§ DIRECTIONS: If a record below holds a picture, drop the picture and copy everything else exactly.

(SOURCE RECORDS begins)

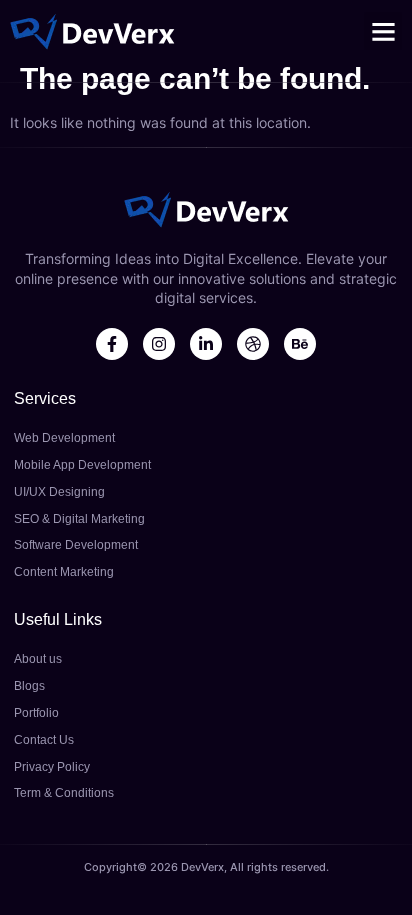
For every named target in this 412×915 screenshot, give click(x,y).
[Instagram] (159, 344)
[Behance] (300, 344)
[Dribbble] (253, 344)
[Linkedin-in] (206, 344)
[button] (383, 31)
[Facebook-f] (112, 344)
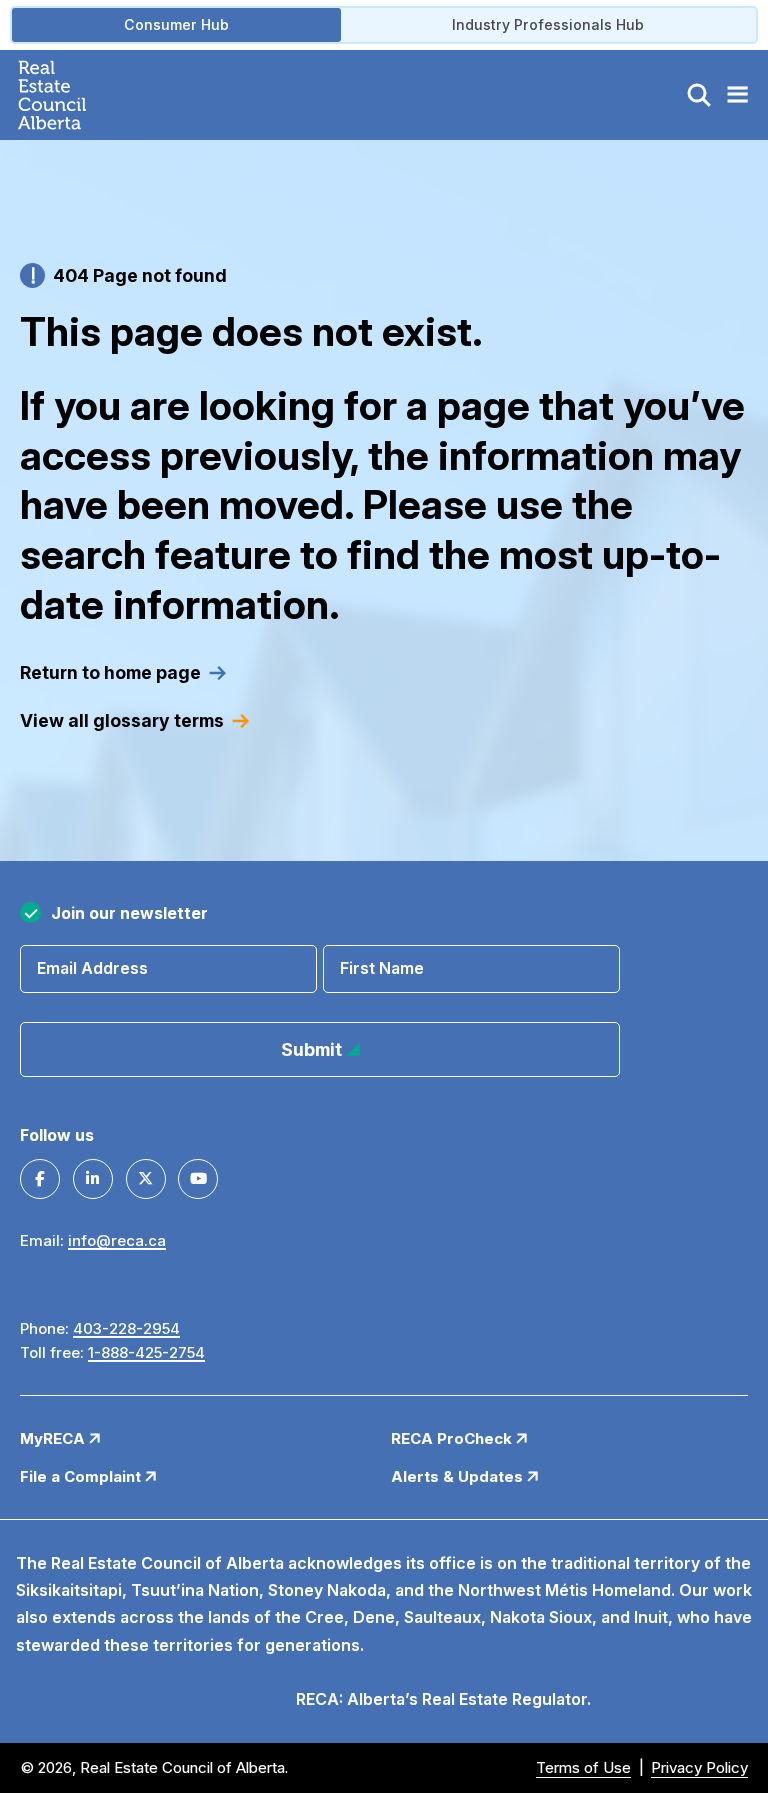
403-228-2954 (126, 1328)
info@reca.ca (117, 1240)
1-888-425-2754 (146, 1352)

(SOURCE RECORDS ends)

§ SOLUTION FOR THIS PROBLEM:
For every named target in this 412×915 screenshot, give click(x,y).
[Instagram] (159, 344)
[Behance] (300, 344)
[Dribbble] (253, 344)
[Linkedin-in] (206, 344)
[button] (383, 31)
[Facebook-f] (112, 344)
403-228-2954 (126, 1328)
info@reca.ca (117, 1240)
1-888-425-2754 (146, 1352)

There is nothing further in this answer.